'''
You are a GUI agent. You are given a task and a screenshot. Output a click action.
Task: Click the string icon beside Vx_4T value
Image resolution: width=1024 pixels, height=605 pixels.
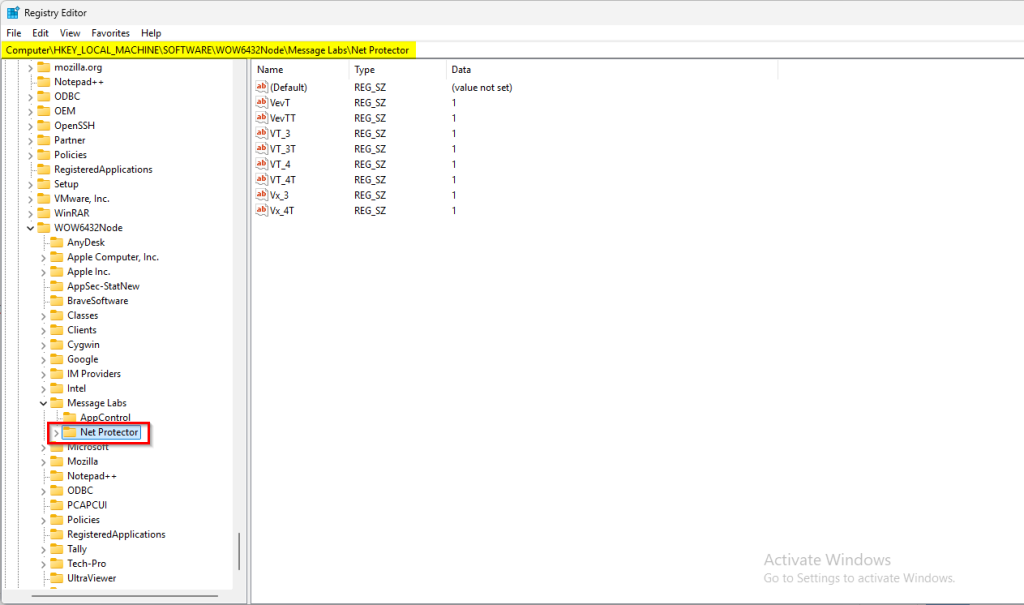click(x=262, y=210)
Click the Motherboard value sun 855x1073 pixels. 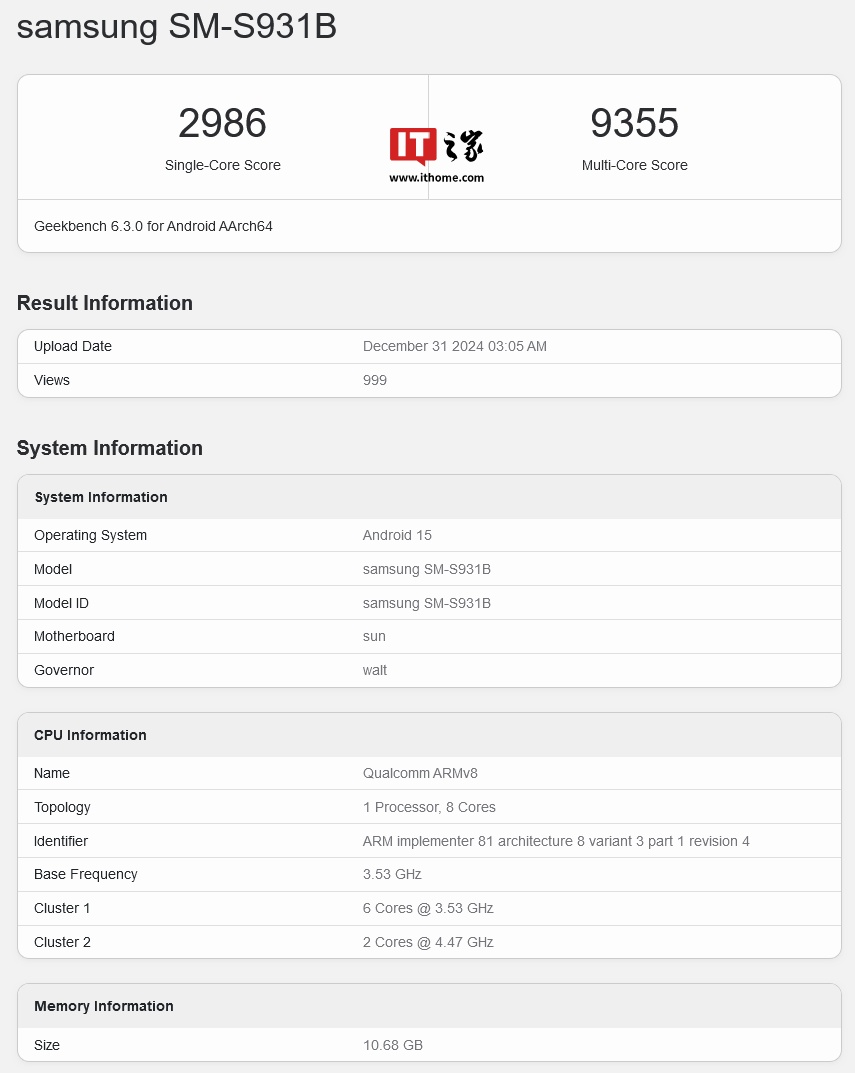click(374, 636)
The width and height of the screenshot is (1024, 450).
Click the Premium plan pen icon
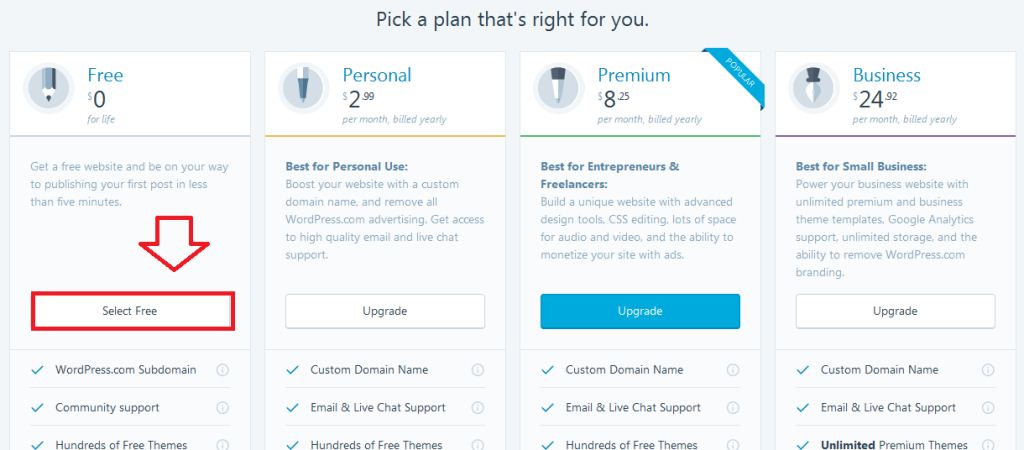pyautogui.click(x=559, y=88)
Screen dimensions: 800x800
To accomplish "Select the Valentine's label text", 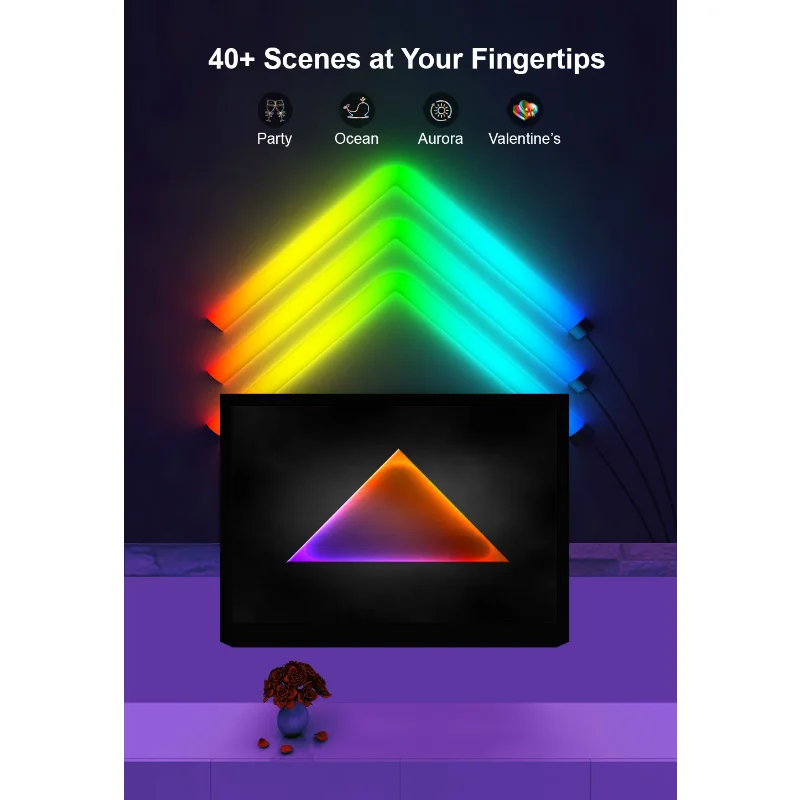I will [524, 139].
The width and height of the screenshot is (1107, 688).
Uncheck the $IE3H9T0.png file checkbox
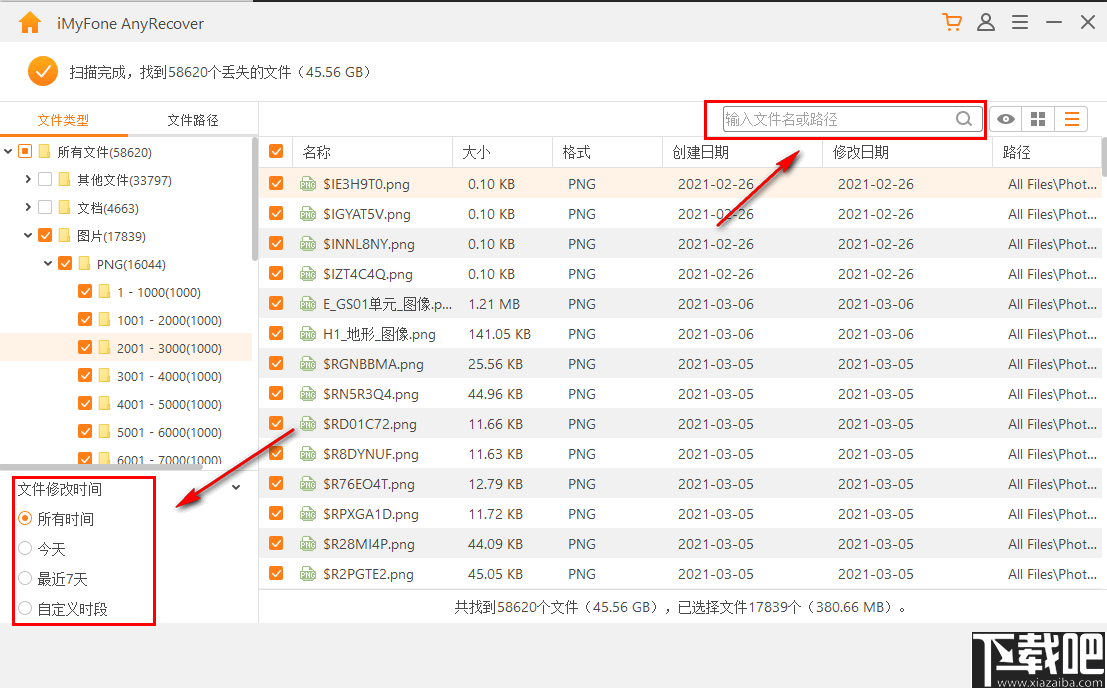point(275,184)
'''
After locating the line that contains "The width and height of the screenshot is (1107, 688).", output it and all later lines through the end of the material exactly, leaving out pictures.

The width and height of the screenshot is (1107, 688).
Uncheck the $IE3H9T0.png file checkbox
point(275,184)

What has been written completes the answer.